Friday, March 16, 2007

Found in Rehab

Found: A 40 year male, slightly balding, a little over weight. What hair there is is brown with brown eyes. A very good sense of humor. A man who loves life, loves his family and friends. A man with a sense of direction. A man who has surrendered himself to a HP. and admitted to himself that he has a disease called Alcoholism.

Now that I found myself I know what I need to do with myself. Embrace this new life of sobriety. With AA and my friends at my back I will walk out of rehab next week with my head held high, knowing that I am not a loser, not a failure, no a problem of society. I am Special. I am Loved, I am an alcoholic named Steve. That 8 days That I was home during rehab. I know believe it was my HP telling me to grow up. Get with it. Embrace him, and embrace the program. sh*t or get of the pot. Be in AA not around it. I grew up so much. Today should of been my last day. I would not be ready to walk out these doors today. i know what is waiting out there will be there next week, but for Today I am safe in these walls for another 7 days. & more days of tools, 7 more days or serene peacefully being. I'm going home on a pass this weekend. Hope to take the boys to a water park, and laugh and play like I was 7 again. Be Stevie the kid again. Laugh and cry like a kid. Today in Art therapy we had a shaving creme fight. Took me back to being a kid again. I can laugh and smile without booze, without it aid. I can be the life of a party sober. I can be Steve!!!!!

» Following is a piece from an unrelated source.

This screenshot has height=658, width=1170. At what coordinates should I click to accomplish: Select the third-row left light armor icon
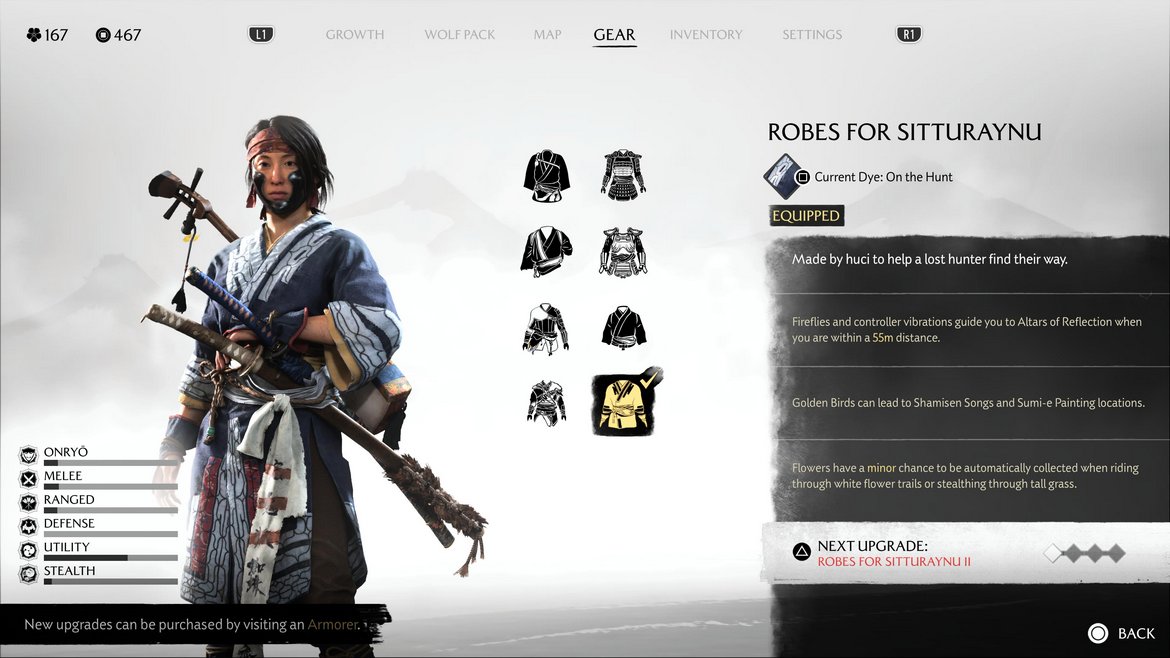546,328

I'm at the YMCA right now. Between treatment and this place I have remained sain. Without the workout of the physical and mental side I would not be whole. Without All of you I would not be who I am today. A person in recovery. I am ready to go out and face the world, but slowly, with tools in my hands and the instructions manual of the big book. I will be ok. Hold on tight, more will be reveled. WOW what strong words.

Going swimming. Wish you could see me right now jamming to some song on MTV. My kids would be laughing. "Some rap crap" in my words. I danced the other night to "junk in my trunk" who would of thought.

Peace
Hugs and kisses
Steve

10 comments:

dAAve said...

Great!
Enjoy.

lushgurl said...

Hey Steve, I hope you have a great weekend with your kids, lots of laughter and love. You sound great...He helps those who help themselves!
Love and HUGS to you

ArahMan7 said...

I'm glad you're Steve. I'm happy for you. Take care, my friend. Have a happy, happy weekend with your loved ones.

Shadow said...

they day i left rehab, i drove out the gate, and i stopped... free to go and do what i want. but so much had changed, in my mind at least... you enjoy it! and remember what happened there, it'll keep you going.

Unknown said...

That is so great. Keep it up Steve. Hope you have a wonderful week.

G~

Grace said...

Called in to say Hi and glad to see you doing well :-)

Anonymous said...

You took me back to the day I left rehab, Steve.....for me it was a day filled with ALL kinds of emotions, so you may want to be prepared for that part, too.
Awesome job you are doing, my blogger pal! Keep coming back. Keep coming back! Keep coming back!
Peace and Love to you,
Scout

Shadow said...

...how you doing?

Unknown said...

PSYCHOLOGICAL FUTURE
The past is all our accumulated memories. These memories act in the present & create our hopes and fears of the future. These hopes and fears are the psychological future; without them there is no future. So the present is the action of the past, and the mind is this movement of the past. The past acting in the present creates what we call the future. This response of the past is involuntary, it is not summoned or invited, it is upon us before we know it.

QUESTION: How are you going to be from the past, Steve?

ANSWER: To be aware of this movement without choice – because choice again is more of this same movement of the past – is to observe the past in action: such observation is not a movement of the past. To observe without the image of thought is action is action in which the past has ended. To observe the tree without thought is action without the past. The state of seeing is more important than what is seen.

Unknown said...

Nowhere in the 12 steps does it say that you should quit drinking, or help anyone else to quit drinking, either. Nowhere do the words SOBRIETY, RECOVERY, ABSTINENCE, HEALTH, HAPPINESS, JOY, & LOVE appear in the 12 Steps. The word ‘alcohol’ is only used once, when it was PATCHED into the 1st Step for the word “sin.” But Wilson wrote “ We are powerless over ‘alcohol’… Oxford Group Slogan; “We are powerless over sin & have been defeated by it.